I am poor – you are my riches; dark – you are my light; I own nothing, want nothing.  And how can I own anything?  It is a contradiction to say that he can own something who does not own himself.  I am as happy as a child, who can and should own nothing.  I own nothing; for I belong only to you; I am not, I have ceased to be, in order to be yours.

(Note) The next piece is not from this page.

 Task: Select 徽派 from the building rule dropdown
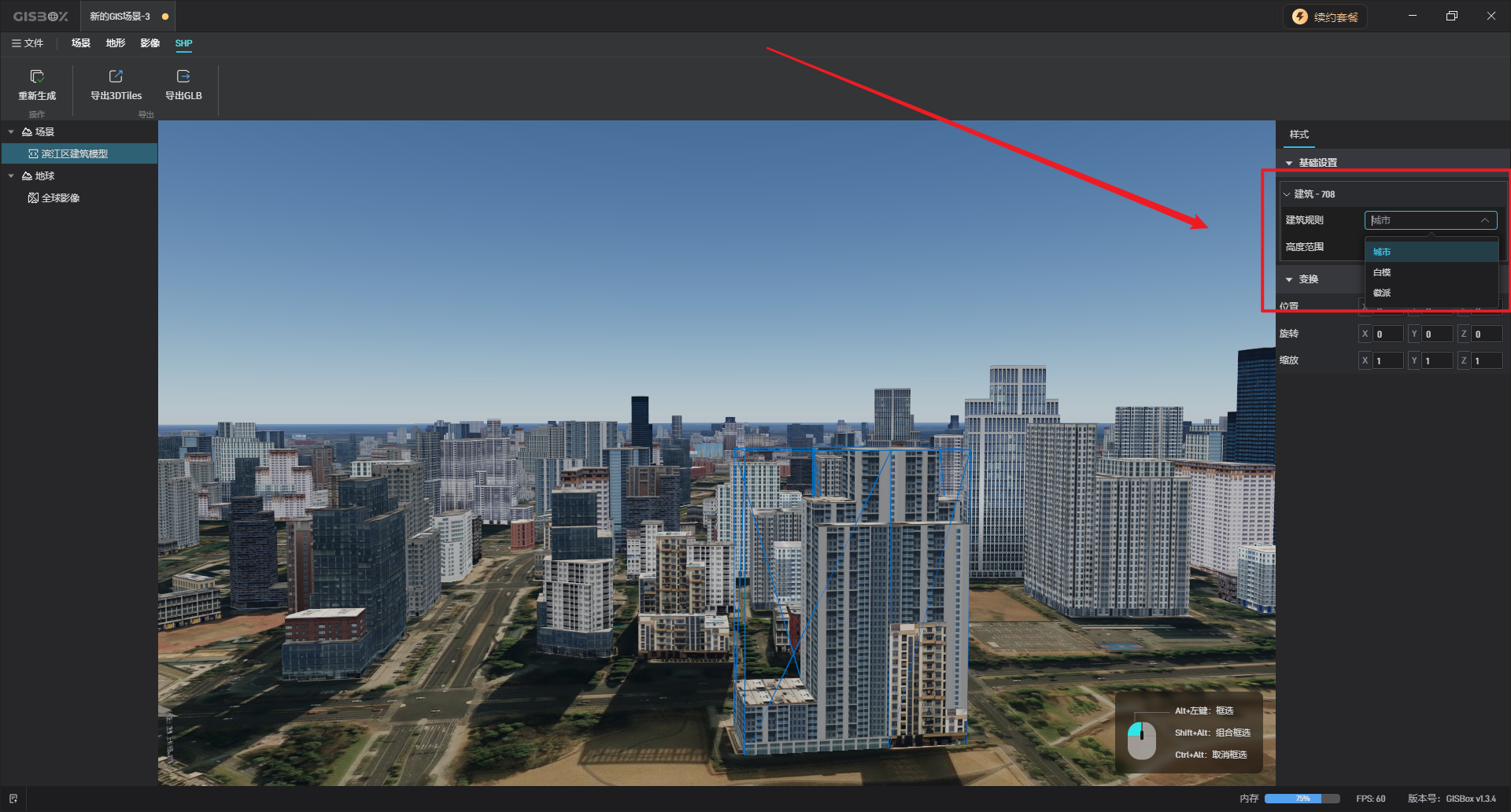pyautogui.click(x=1382, y=292)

It does not take much to see how these notes extend from the aesthetic to the religious.  But first it seems they must pass through the ethical.  And I am about to enter volume II.

Controlled Irony

I finished Kierkegaard’s The Concept of Irony yesterday.  While the majority of the text worked through Socrates thoroughgoing negativity the final section looked at “Irony After Fichte.”  This was essentially a commentary on Romanticism.  I think I missed something in this section.  While Kierkegaard was not entirely critical of this expression he also did not view this movement as either reflecting or going beyond Socrates.  In browsing over what I underlined I saw what might be a paradigmatic statement at the start of the section;

It was in Kant, to call to mind only what is generally known, that modern speculative thought, feeling itself mature and come of age, became tired of the guardianship in which it had lived hitherto under dogmatism and, like the prodigal son, went to its father and demanded that he divide and share the inheritance with it.  The outcome of this division of the inheritance is well known, and also that speculation did not have to go abroad in order to squander its resources, because there was no wealth to be found.  The more the I in criticism became absorbed in contemplation of the I, the leaner and leaner the I became, until it ended with becoming a ghost. (272)

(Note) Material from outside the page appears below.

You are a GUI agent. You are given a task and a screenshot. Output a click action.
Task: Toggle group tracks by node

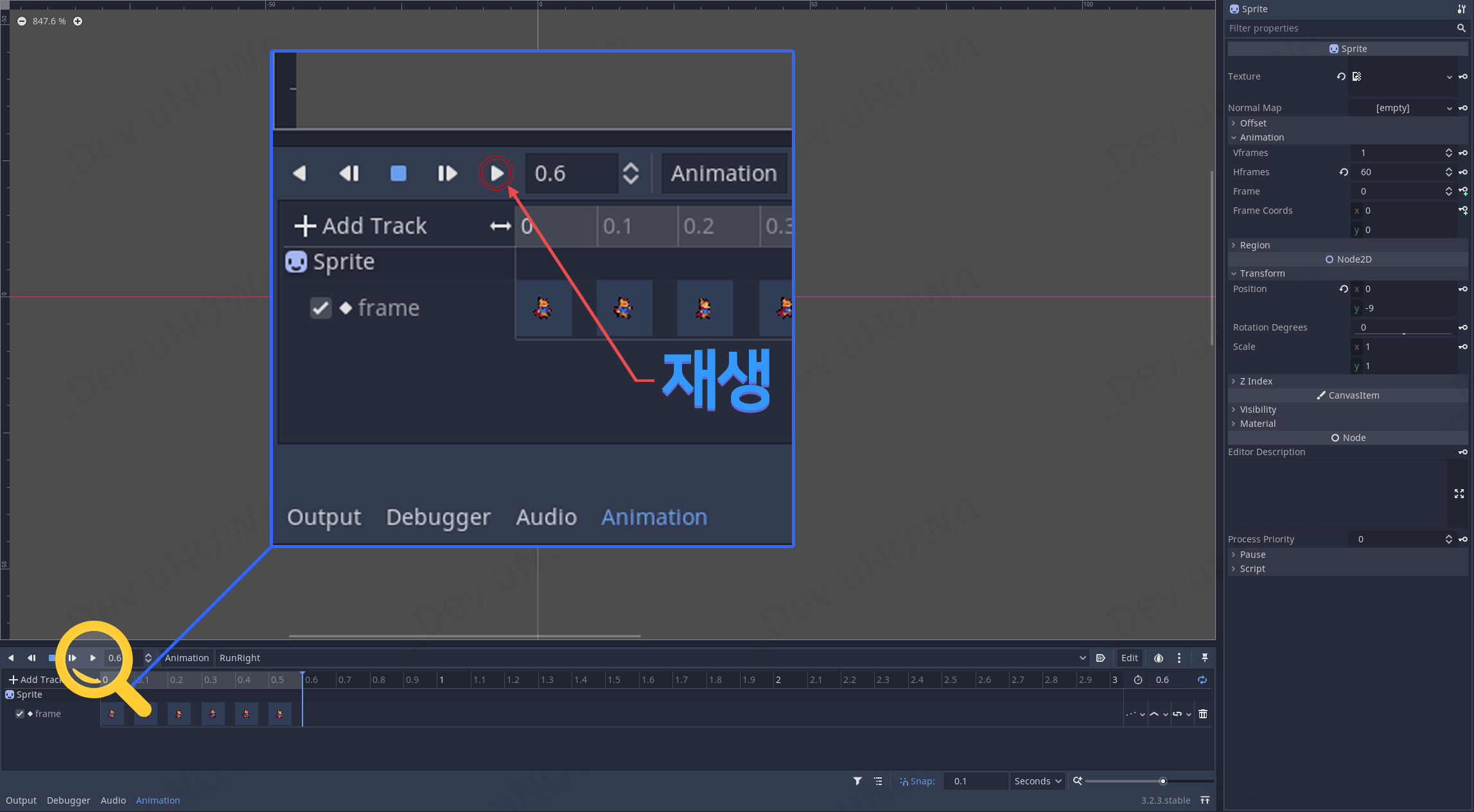tap(878, 781)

Turning then to Fichte he talks about how he “infinitized the I in I-I. . . . But this infinity of thought in Fichte is, like all Fichte’s infinity, negative infinity, an infinity in there is no finitude, an infinity without any content” (273).  I don’t entirely understand why K. becomes more critical of this ongoing need of irony to ‘free itself’ (he was hardly critical of Socrates in this regard).  The criticism comes, it seems, on the shift towards making everything myth as a disingenuous mode of irony (contra Socrates); a sort of unfair play by irony to keep its thinking free.  This [Romantic] ironist ‘poetically composes’ but is not ‘poetically composed’.  This would require a limiting within actuality.  There is no content for the Romantic and transitions are nothing.  “At times he is a god, at times a grain of sand” (284).  So while Romanticism offered a cool breeze its tragedy is that “what it seizes upon is not actuality” (304).

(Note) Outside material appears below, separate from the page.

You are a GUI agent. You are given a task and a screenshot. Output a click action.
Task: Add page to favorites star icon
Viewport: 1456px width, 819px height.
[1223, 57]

So at the end of his 35o page dissertation he offers a brief 5 page conclusion, “Irony as a Controlled Element, the Truth of Irony.”  Here he treads carefully along the contentious line relating the life of the poet to the poetic work.  K. agrees that the poet’s life is no concern of ours.  “But in the present undertaking it should not be out of place to point out the misrelation that can often exist in this respect” (325).  I am still not quite sure what that sentence means.  As an example he points to Goethe.  “The reason Goethe’s poet-existence was so great was that he was able to make his poet-life congruous with actuality.  But that in turn takes irony, but, please note, controlled irony” (325).  K. accuses the Romantic of being incongruous with his work.  The point here seems to be that poetry is nothing if it does affect lives . . . and should it not affect the poet above all!  K. continues making the intriguing statement “what doubt is to science, irony is to personal life” (326).

As I am re-reading this short conclusion I am realizing that it is much more suggestive than I first realized.  I think I will end it here for now and spend a little more time working directly through his conclusion.

I am also almost finished the 100 pages of notes Kierkegaard took on the lecture series he attended by Schelling.  It is a supplement added to the Princeton series . . . I kinda of wish it wasn’t.  I doubt I will post anything on it.